---- Document text

Series: Maus #1-2
Release Date: June 7th 2011
Publisher: Penguin Books
Source: My Collection
Buy it: Amazon | The Book Depository
Add it: Goodreads
Combined for the first time here are Maus I: A Survivor's Tale and Maus II - the complete story of Vladek Spiegelman and his wife, living and surviving in Hitler's Europe. By addressing the horror of the Holocaust through cartoons, the author captures the everyday reality of fear and is able to explore the guilt, relief and extraordinary sensation of survival - and how the children of survivors are in their own way affected by the trials of their parents. A contemporary classic of immeasurable significance.
I would have never read anything like this if it wasn’t for the BookTube community over on YouTube. When I say never, I really mean never. I have seen so many good things about it though that I picked it up when I saw the complete novel at Half Priced Books. I read this during the Bout of Books Read-a-Thon 8.0 and I’m so glad I did.
This graphic novel tells the story of Art Spiegelman’s father and mother and what they went through during the Holocaust in two parts. It is told in a very interesting way though. The Jews are represented as mice. The Nazi’s are represented as Cats. The Americans are represented as dogs, the Poles as pigs, and the French as frogs. This made it so much easier to keep track of you everyone was associated with.
It is illustrated with black and white drawings and it written as if you are sitting there listening as his father tells the story. You see his father sitting at the table with art counting out his medicine for the day and his father sometimes digresses from the story. At one point they even go to the grocery store as his father tells some more of the story. This also made it a more enjoyable read because you got to see how his father was acting now because of all that had happened to him.
I felt that Art was very cold to his father at times. Yes, his father was acted very strange about things but considering what he went through it is very understandable. Art would get angry at his father for not continuing the story and it seemed that was the only reason he was visiting his father in the first place. He had no interest in visiting because the man was his father. He just wanted the story. From the story it seems that his father had been that way since he was a child. The man had lost his wife, Art’s mother, to suicide and also his first born son to the Holocaust.

--------

■ **Exercise tasks**
A: Answer these from the Maus review:
(i) Which publisher is listed?
(ii) What animal represents the French?
(iii) At what store did the reviewer pick up the complete novel?
B: Print the part of the Maus review starting with "This graphic novel" and going on through "was associated with.", word for word.
The data that follows has nothing to do with the Maus review.

---- Extracted information

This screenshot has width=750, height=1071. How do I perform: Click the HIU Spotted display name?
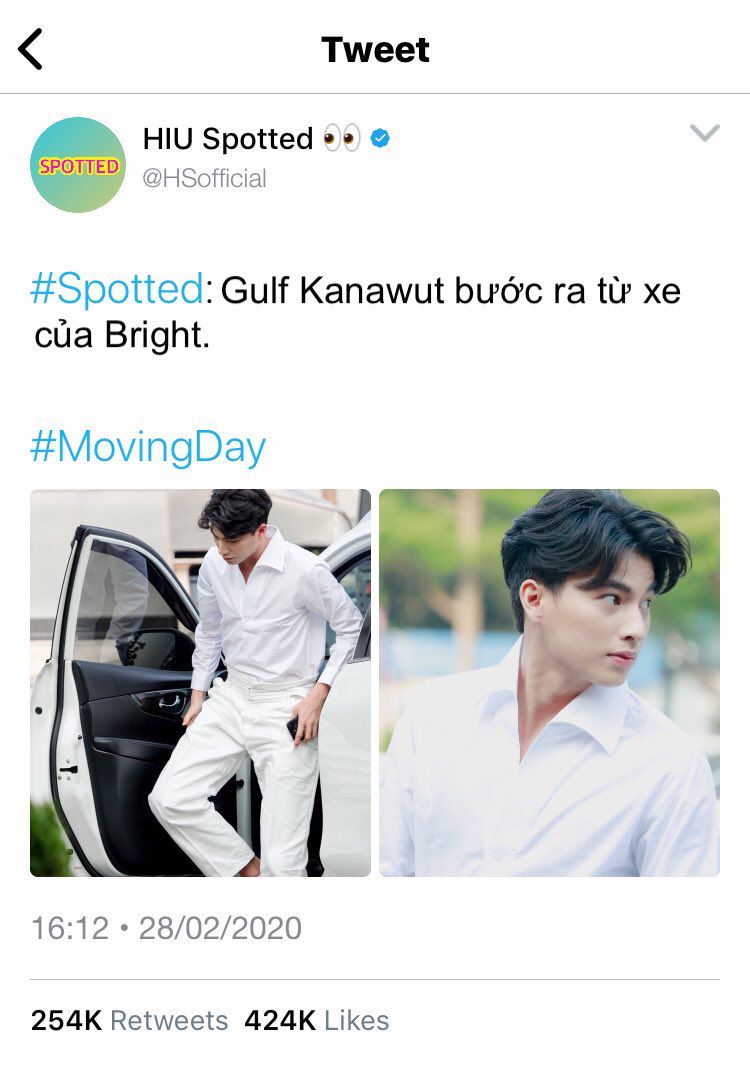point(227,139)
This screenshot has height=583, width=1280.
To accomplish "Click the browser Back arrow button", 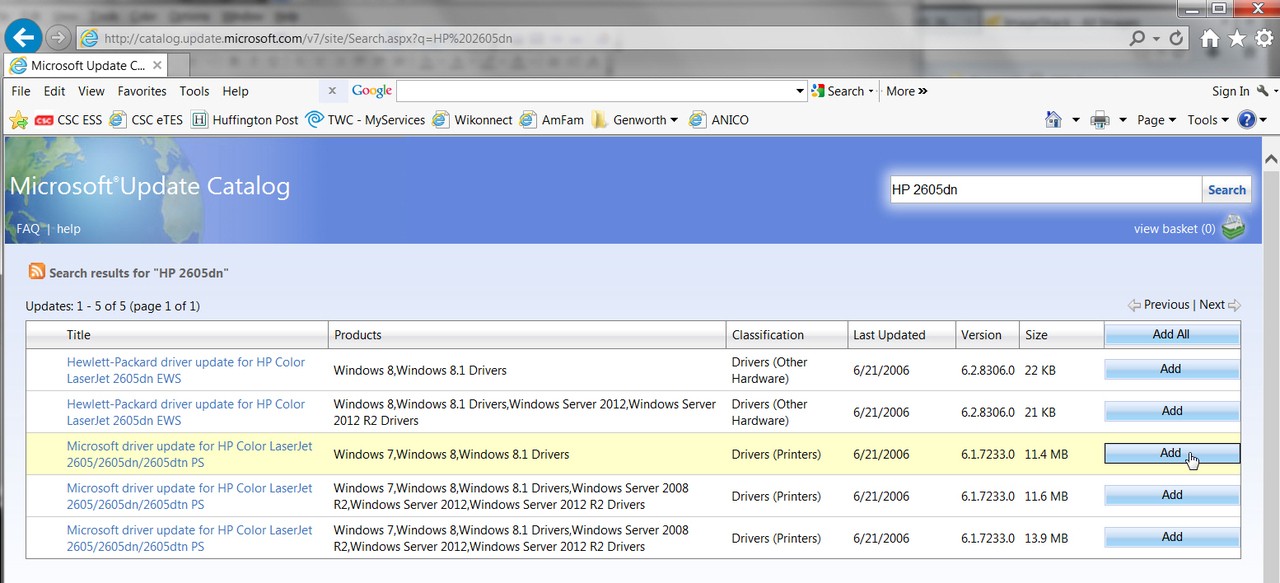I will click(22, 38).
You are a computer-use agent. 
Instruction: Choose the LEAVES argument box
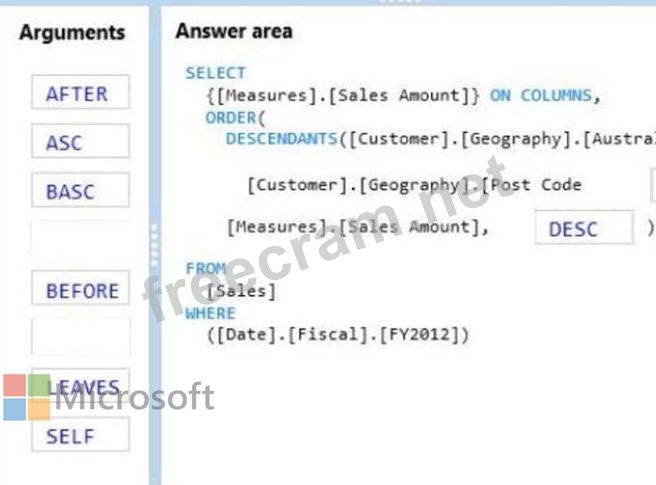[80, 387]
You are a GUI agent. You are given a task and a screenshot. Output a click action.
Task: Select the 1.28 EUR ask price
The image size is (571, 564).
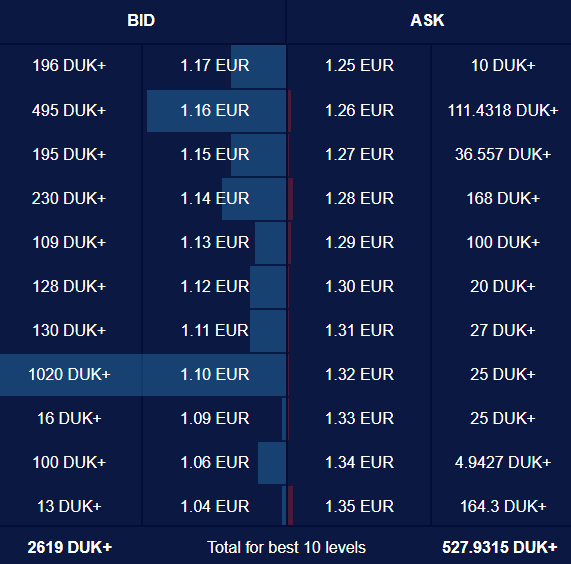[x=359, y=198]
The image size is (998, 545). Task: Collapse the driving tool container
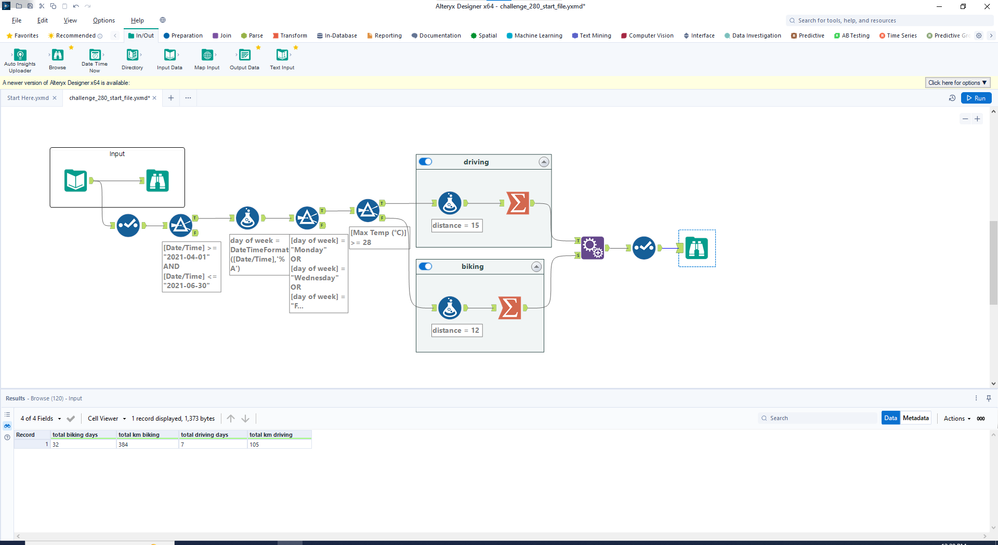point(544,162)
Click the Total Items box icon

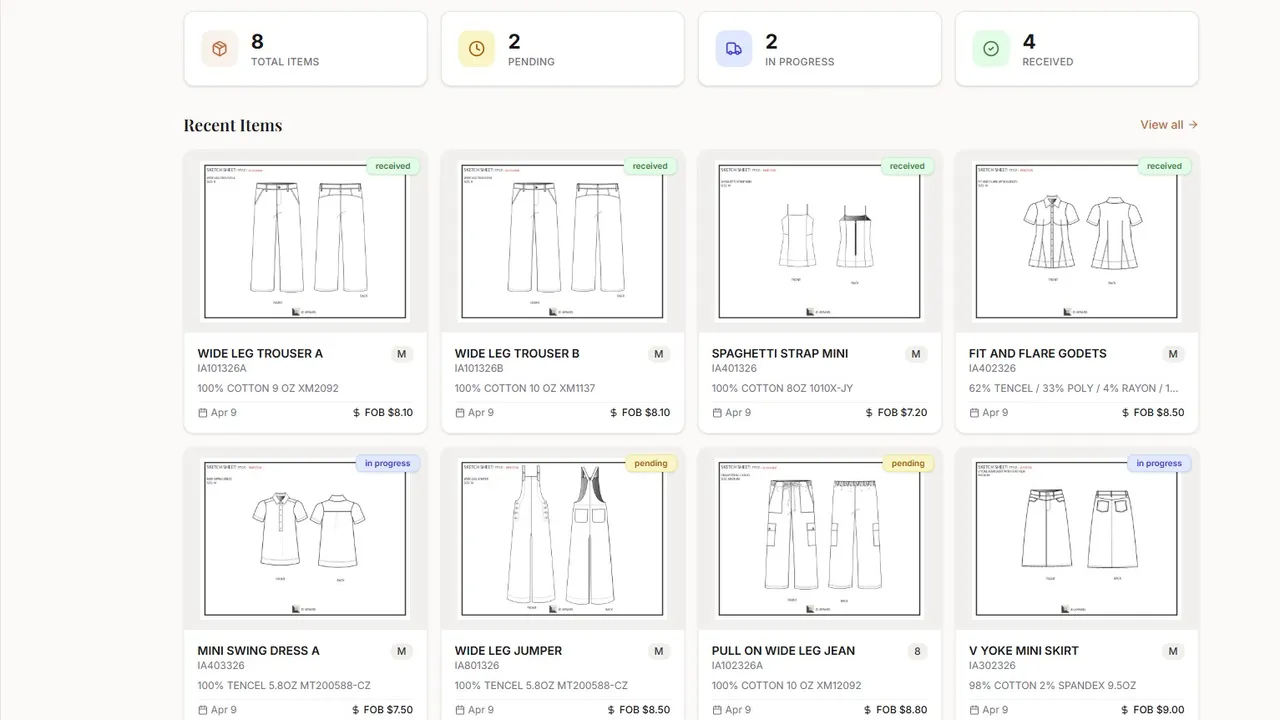click(x=219, y=48)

--------

■ **Your responses**
A:
(i) Penguin Books
(ii) Frogs
(iii) Half Priced Books

B:
This graphic novel tells the story of Art Spiegelman’s father and mother and what they went through during the Holocaust in two parts. It is told in a very interesting way though. The Jews are represented as mice. The Nazi’s are represented as Cats. The Americans are represented as dogs, the Poles as pigs, and the French as frogs. This made it so much easier to keep track of you everyone was associated with.